Tuesday, April 6, 2010

Little Pieces of Home







It's not hard to realize that I'm from a very different place than where I live now. I grew up on the Eastern Shore of Virginia. There are only about 13 traffic lights from the Maryland state line to the Bay Bridge Tunnel and just now are they getting a Walmart. No Starbucks, no malls, no traffic, no buildings over four stories high (including the hospital). It's quiet, simple and underdeveloped at home. I grew up on 12 acres of field and woods with a creek that winds through my backyard and to the Chesapeake Bay. The home I lived in is well over 100 years old and three stories high. I know I could never live on the Shore again before retirement and be successful as there are no colleges to teach at. But I do now miss it. In high school I was so ready to be gone. It was boring to me then and everyone knew everyone's business. Those of you from small towns know exactly what I mean. But after undergrad, and now after graduate school I am starting to miss home. There is a stillness on the Shore that is lost up here in NOVA. Don't get me wrong, I do like it up here... but it's not the same. Everyone has places to go and things to do. I drive through 13+ traffic lights just to get to GMU. I can't even count the number I drive through to go to Woodbridge. I don't know my neighbors and I have no backyard. Home is a third story apartment that backs a drainage pond that I like to call a "lake." It's busy and prosperous and there are Starbucks as far as the eye can see. And I like it. I do. But sometimes, I ache for the quiet. I want to see familiar faces in my neighborhood.
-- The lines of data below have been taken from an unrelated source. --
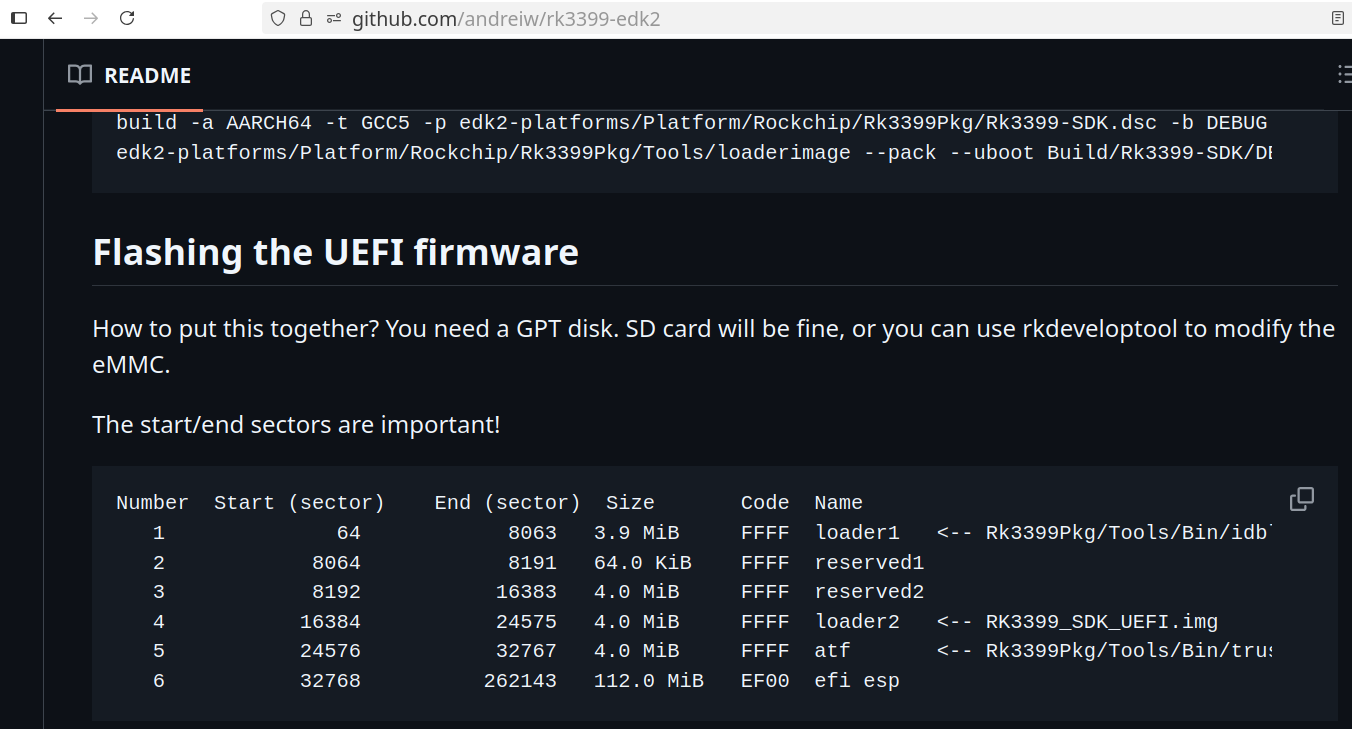The height and width of the screenshot is (729, 1352).
Task: Click the build -a AARCH64 command line
Action: tap(690, 123)
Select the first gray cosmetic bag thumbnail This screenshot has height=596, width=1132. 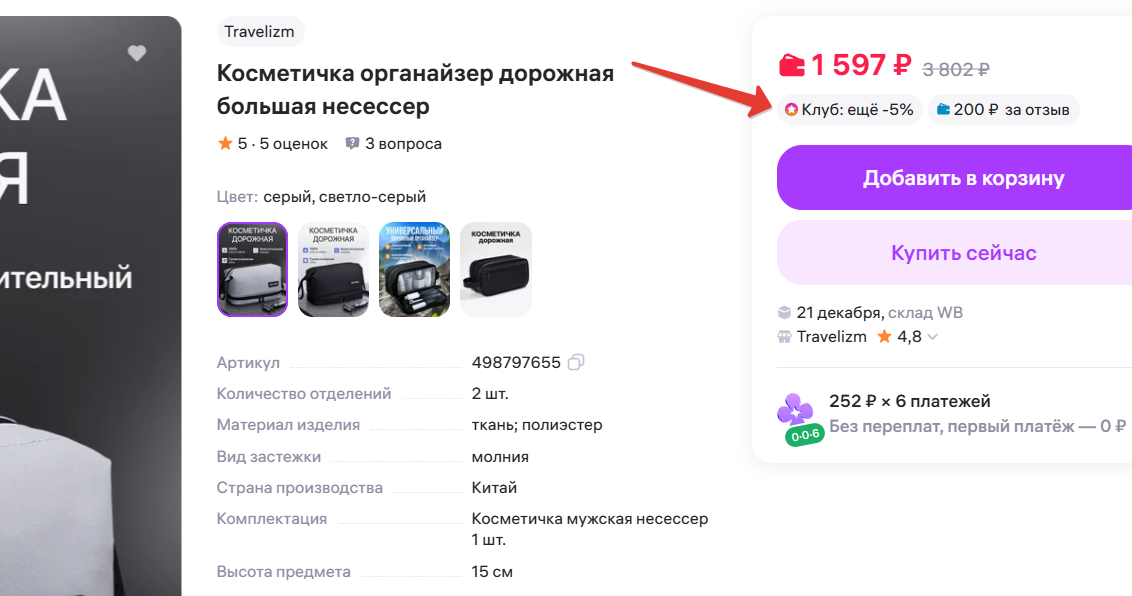point(252,269)
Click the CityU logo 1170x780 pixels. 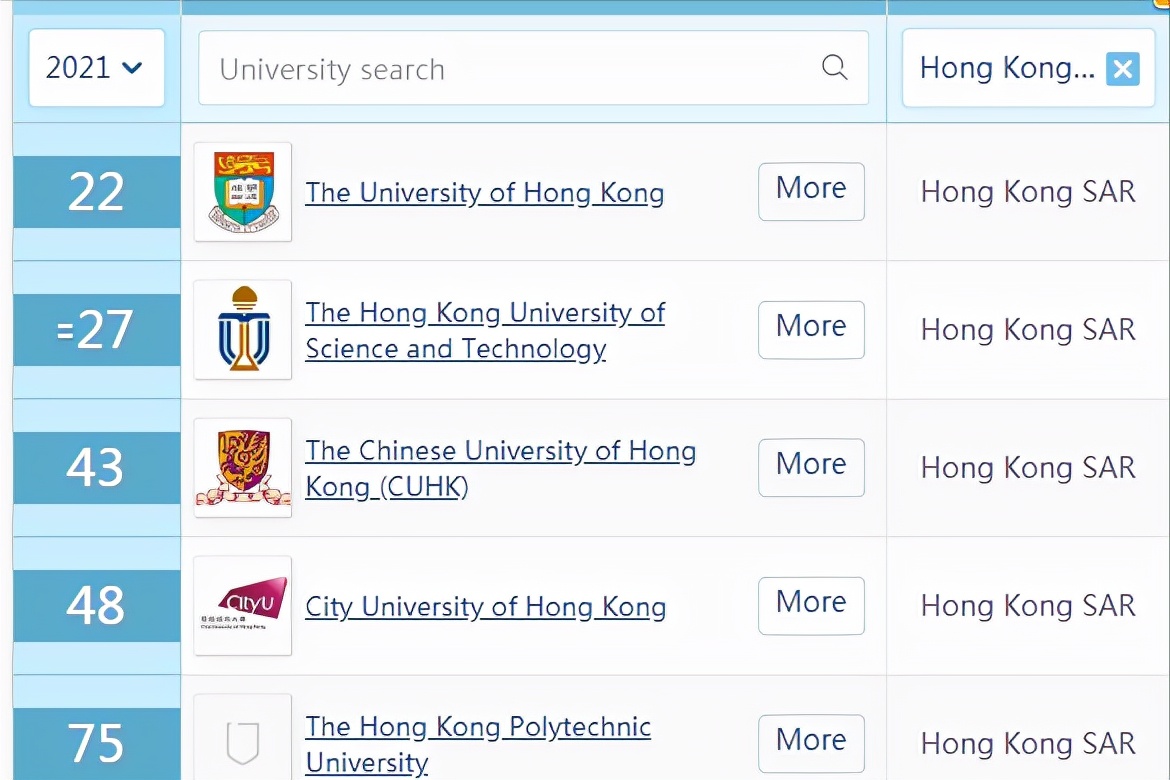(243, 606)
This has often been my issue with being out here. It is so incredibly different. But then again, it isn't different at all. On days like today I can see little pieces of home peek through the facade of industry and progress. So today I drove home from Woodbridge and I took the back way through Old Clifton (about a 45 minute drive). A student from class recognized me on the drive and waved emphatically at me. It made me smile to see a familiar face for once. After getting further away from the traffic near DC, I made my way to the back roads. The back way cuts out lights and multiple lanes of pavement. It's a two lane, 40mph bumpy, windy road. There are FIELDS back there, and horses... annnnd 1.8 million dollar homes, but beggars can't be choosers. I can smell honeysuckle bushes along the ditches. It was glorious! I turned the AC in the Jeep off and cranked the windows down. I put some old Breaking Benjamin in the cd player and turned it up as loud as I could stand it! To top off the drive, I sipped on a $1.05 sweet tea from McD's. It was quiet and still... aside from Ben Burnley screaming through my speakers. ;) When I got home and got out of the Jeep, a breeze blew by me and rustled the few cherry blossom and dogwood trees in my complex. Petals flew all over the place and the perfume they made was heavenly.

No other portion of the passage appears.